### [DIRECTIONS]
A: In the basement flood text, what is the passage between "I lived in New" and "am not sure.", inclusive, with "newspapers" replaced by "papers"?
B: According to the basement flood text, which newspapers did the writer buy while living in New York?

### [PAGE TEXT]
====
The biggest potential casualty of our
basement flood last Monday - a month's worth of rain fell in only two hours - evening was my cache of newspapers from the October 2004 post-season.
I lived in New York at the time, so I bought copies of the Times, Daily News, Post, and Newsday. A kind SoSHer in Boston saved daily copies of the Globe and Herald for me. Why I kept these newspapers in a cardboard box in the back of a storage closet and not with my other 2004 stuff (in a much safer and easily accessible location) I still am not sure.
====
### [THE DATA]

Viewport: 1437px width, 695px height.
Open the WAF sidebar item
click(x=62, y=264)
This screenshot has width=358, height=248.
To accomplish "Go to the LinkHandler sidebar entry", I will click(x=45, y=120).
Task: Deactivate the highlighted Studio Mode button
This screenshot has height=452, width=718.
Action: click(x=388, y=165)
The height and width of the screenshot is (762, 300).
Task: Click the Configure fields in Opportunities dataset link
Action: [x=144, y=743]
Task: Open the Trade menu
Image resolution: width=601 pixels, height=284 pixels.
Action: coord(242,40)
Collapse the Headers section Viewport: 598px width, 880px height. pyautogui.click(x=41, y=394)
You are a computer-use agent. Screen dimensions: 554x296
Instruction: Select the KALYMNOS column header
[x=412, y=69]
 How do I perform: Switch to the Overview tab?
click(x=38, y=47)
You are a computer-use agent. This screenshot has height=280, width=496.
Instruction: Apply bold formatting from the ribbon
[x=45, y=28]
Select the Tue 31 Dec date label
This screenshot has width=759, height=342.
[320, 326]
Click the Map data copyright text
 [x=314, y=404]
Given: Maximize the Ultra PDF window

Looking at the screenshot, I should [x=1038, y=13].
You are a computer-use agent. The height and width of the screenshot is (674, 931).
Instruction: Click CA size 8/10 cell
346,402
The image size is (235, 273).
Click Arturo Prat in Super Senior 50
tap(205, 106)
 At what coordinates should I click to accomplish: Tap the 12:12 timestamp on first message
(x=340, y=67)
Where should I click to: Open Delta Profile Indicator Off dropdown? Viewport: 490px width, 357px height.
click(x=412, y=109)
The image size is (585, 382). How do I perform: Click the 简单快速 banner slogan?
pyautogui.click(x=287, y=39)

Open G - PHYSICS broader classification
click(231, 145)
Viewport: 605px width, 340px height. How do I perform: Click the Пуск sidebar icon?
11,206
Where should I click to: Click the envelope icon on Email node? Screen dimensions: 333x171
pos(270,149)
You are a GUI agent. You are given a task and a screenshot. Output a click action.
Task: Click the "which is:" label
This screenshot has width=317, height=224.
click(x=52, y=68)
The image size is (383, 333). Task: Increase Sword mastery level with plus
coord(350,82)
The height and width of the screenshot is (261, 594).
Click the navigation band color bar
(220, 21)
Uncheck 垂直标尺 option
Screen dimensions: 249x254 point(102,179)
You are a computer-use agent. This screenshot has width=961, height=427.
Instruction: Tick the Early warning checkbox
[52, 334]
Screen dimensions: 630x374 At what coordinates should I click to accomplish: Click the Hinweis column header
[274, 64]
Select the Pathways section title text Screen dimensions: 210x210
====
### [TASK-BY-TASK RESULTS]
A:
I lived in New York at the time, so I bought copies of the Times, Daily News, Post, and Newsday. A kind SoSHer in Boston saved daily copies of the Globe and Herald for me. Why I kept these papers in a cardboard box in the back of a storage closet and not with my other 2004 stuff (in a much safer and easily accessible location) I still am not sure.

B: The Times, Daily News, Post, and Newsday.